Tarihi binaları değerlendirmeye özen gösteren ve yatırımlarını bu doğrultuda yapan Alper Karavar ve Gürol Yığar, Mesai'nin doğuş hikayesini şöyle özetliyor: "Yaptığımız projelerde özellikle içerisinde tarihi dokular ve kendine has bir hikayesi olan bina veya ortamları tercih etmeye özen gösteriyoruz. Bu hassasiyetin hem ticari hem de misyonlarımız anlamında sebepleri oldukça fazla olsa da en belirgin sebebini sorarsanız geleneksel Türk lezzetlerini ve misafirperverliğini mümkün olduğu globalleştirmek."
TÜRK MEZELERİNE FARKLI YORUM
İstanbul'un en eski ve orijinalliğini korumayı başarmış semtlerinden Karaköy'de yer alan mekan, Türk mutfağındaki meze kültürüne farklı yorum katan menüsüyle dikkat çekiyor.Şef Ali Karababa, "İmza mezelerimizin her biri ince tat dengeleriyle hazırlanıyor.
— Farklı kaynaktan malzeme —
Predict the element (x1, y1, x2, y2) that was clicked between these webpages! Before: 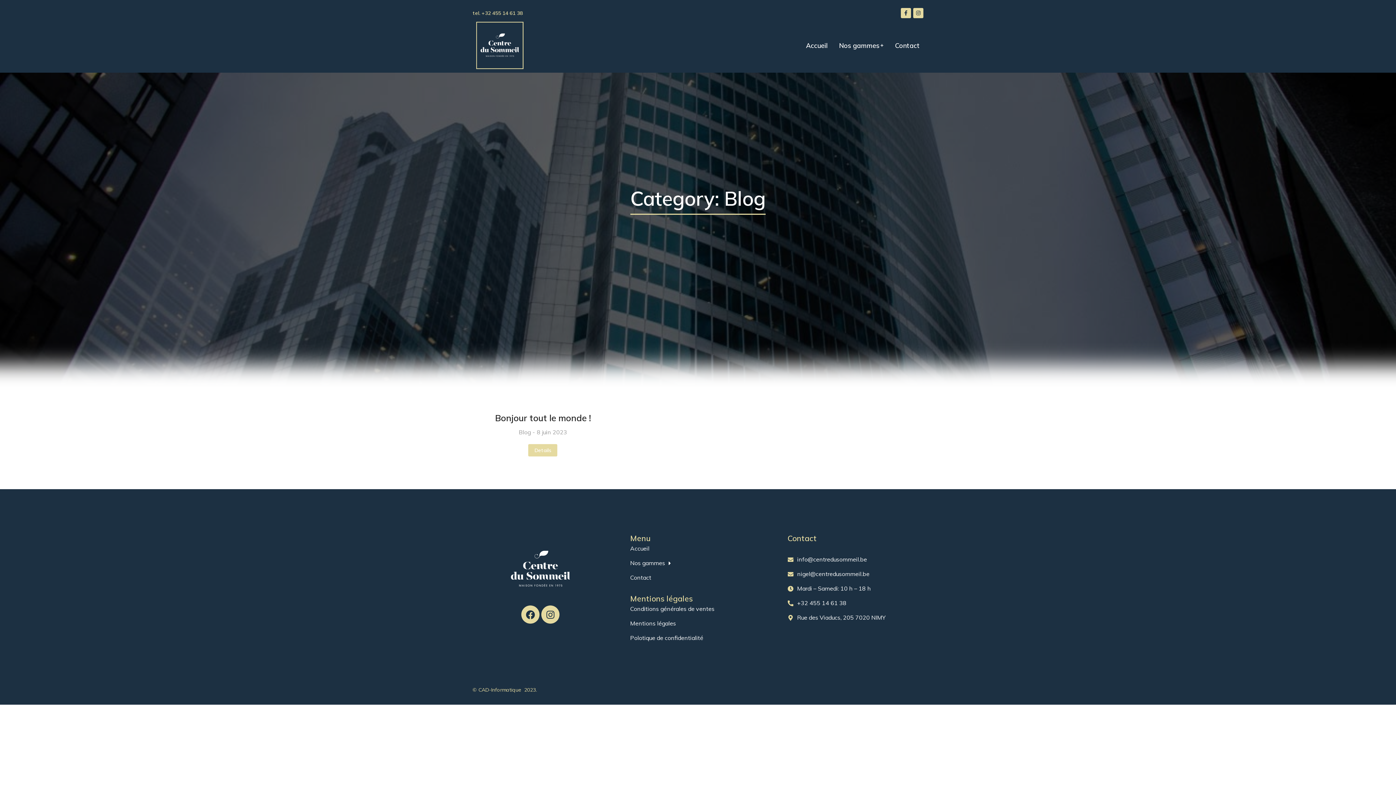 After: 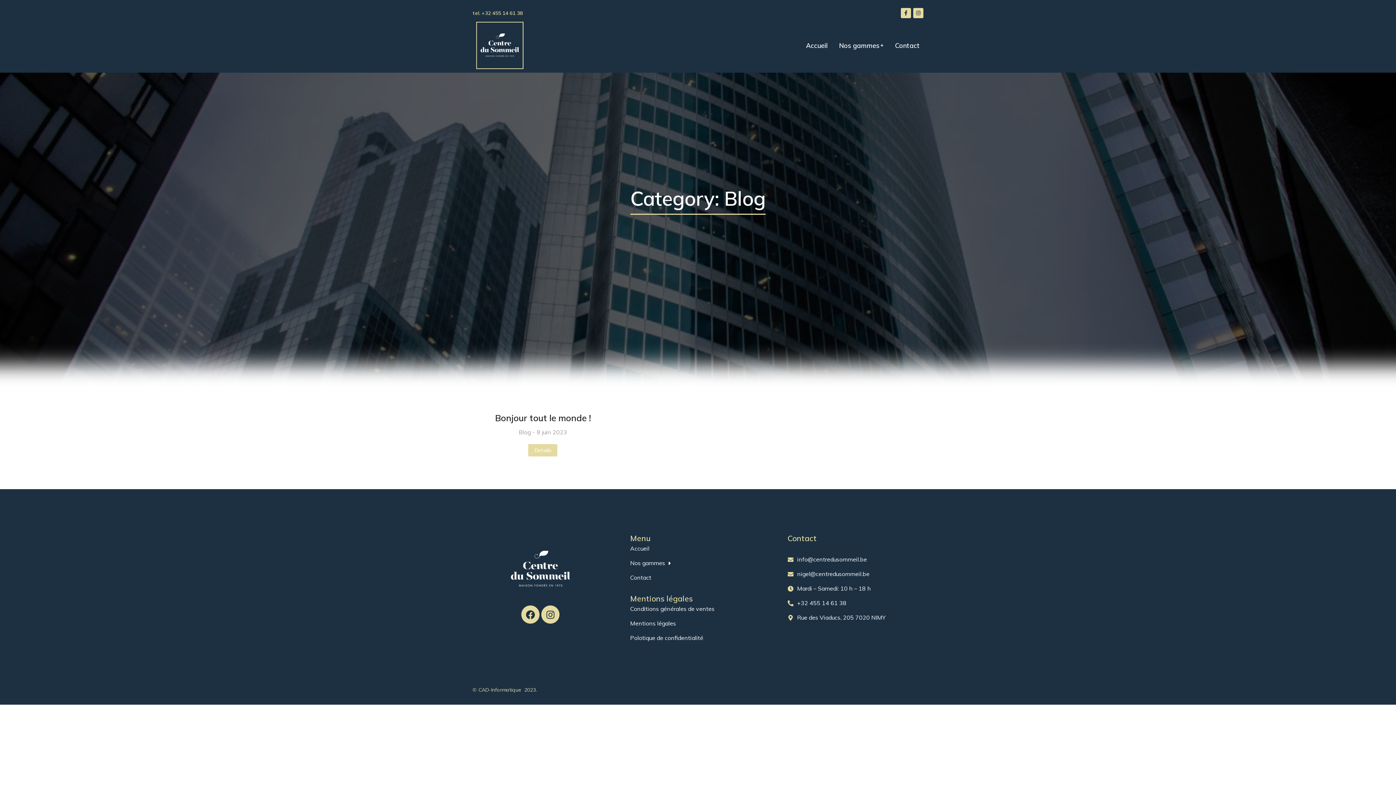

Geleneksel tatları modern tekniklerle, aslını da çok kaybetmeden bir araya getiriyoruz" diyereklezzet sırlarını şöyle paylaştı:
Mutabık: Geleneksel muhammara, çıtır el açması baklava yufkaları, minik yoğurt dokunuşu ve nar ekşisi sosuyla servis ediliyor.
Adalı:4 çeşit peynir ve taze baharatlarla hazırlanmış, yeşil crumble ile renklenen damakları diğer lezzetlere hazırlıyor.
Avokado Kremalı Levrek Turşusu: Geleneksel şekilde turşulanmış levrek parçaları, masaları balıksız bırakmak istemeyenler için bir alternatif.
Reçelli Çiğ Köfte: Herkesin gözdesi olan çiğ köfteyi özel tarifimiz olan isot reçeliyle yükseltiyoruz.
Müdür: Hardallı sos içerisinde narenciye asidiyle pişmiş dana lokum parçaları, fermente portakal dokunuşuyla harmanlanıyor.
Mezelerin yalnızca lezzet açısından değil, aynı zamanda orijinallikleriyle de deneyimleyen herkese anlatacak bir hikâye sunduğunu dile getiren Şef Karababa, "Binanın tarihi bir banka olması sebebiyle imza mezelerimize isim koyarken, bankada çalışan insanların mesai saatlerinde yoğunlukla kullandığı kelimeleri (müdür, mütabık ,mühür vb.) tercih etmeye özen gösterdik"ifadelerini kullandı.